2010-04-28

Ruckelshaus Calls for Carbon Tax. Commentary by William Ruckelshaus, WSJournal, April 17, 2010. "In so many ways, the problems of the 1970s seem almost quaint now -- simpler problems of a simpler time. Our biggest challenge now is to make sure we don't succumb to our inevitable tendency to fight the last war. Or to put it more bluntly: Yesterday's solutions worked well on yesterday's problems, but the solutions we devised back in the 1970s aren't likely to make much of a dent in the environmental problems we face today...

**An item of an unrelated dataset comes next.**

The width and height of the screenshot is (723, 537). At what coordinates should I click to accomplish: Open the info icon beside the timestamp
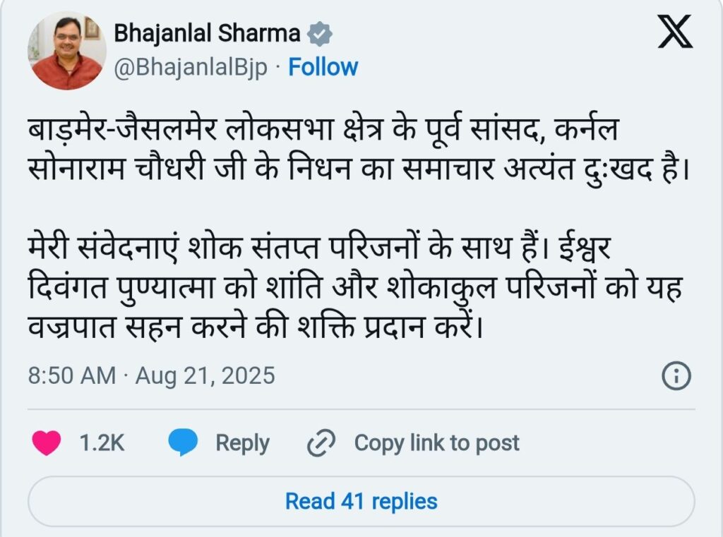coord(675,375)
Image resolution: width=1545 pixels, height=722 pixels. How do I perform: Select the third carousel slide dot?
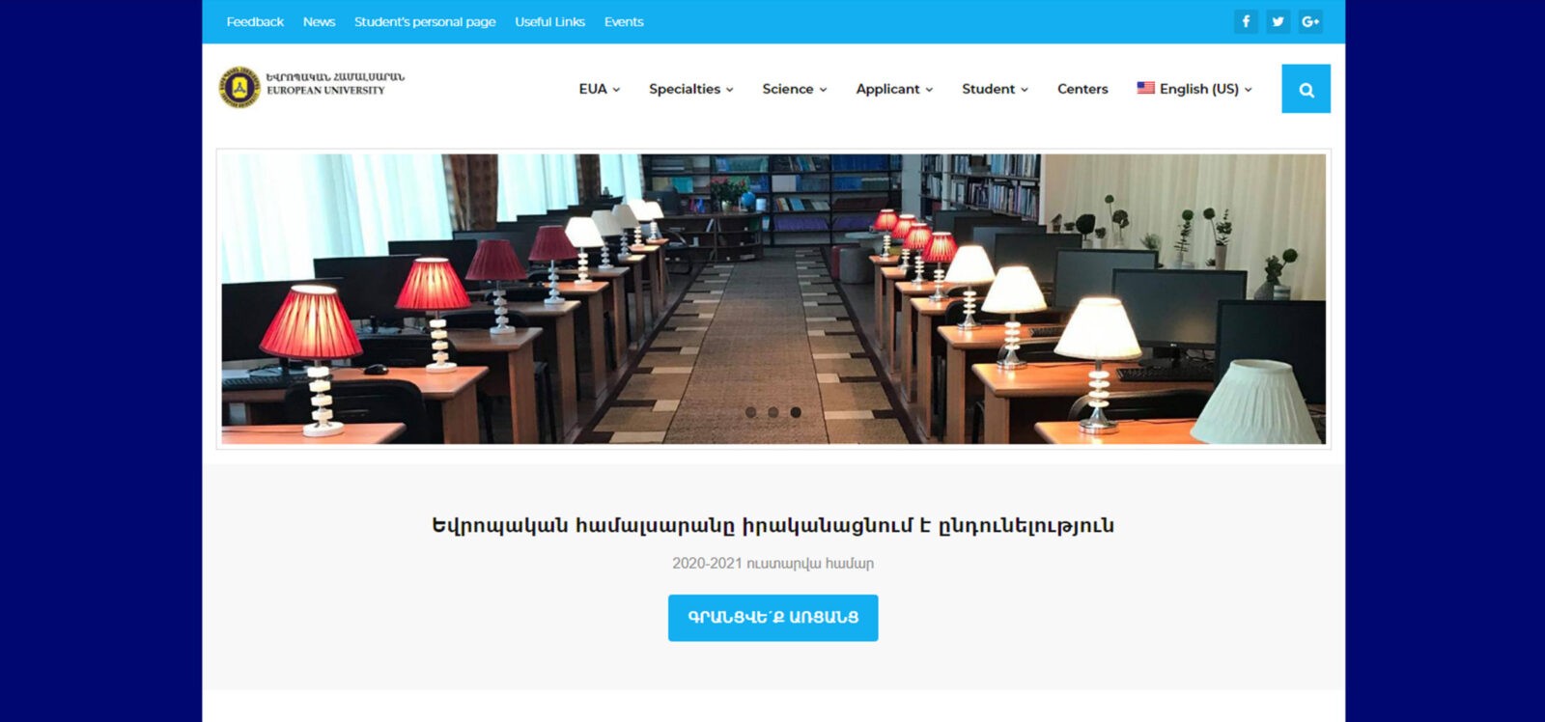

"I believe that if we are going to address climate change successfully, the top-down, standard-setting enforcement process of the 1970s has to be rethought. It worked just fine when the goal was clear: cutting the amount of specific pollutants from a finite number of industrial and municipal entities. But climate change -- which involves the behavior of all of us who heat our homes and drive our cars, not just business and industry -- is too big and too complicated for something as blunt as this approach. Instead, I believe we are going to have to make the substances that cause the problem (for example, carbon or methane) cost more. In other words, if you want people to use less of something, tax it, and then give society flexibility in achieving the desired reductions. If we ever get serious about climate change, that's what we will do."
Mr. Ruckelshaus was the first administrator of the Environmental Protection Agency upon its creation in 1970, and served as EPA administrator again during the 1980s. He is now the strategic director of Madrona Venture Group and chairman of the Leadership Council of Puget Sound Partnership.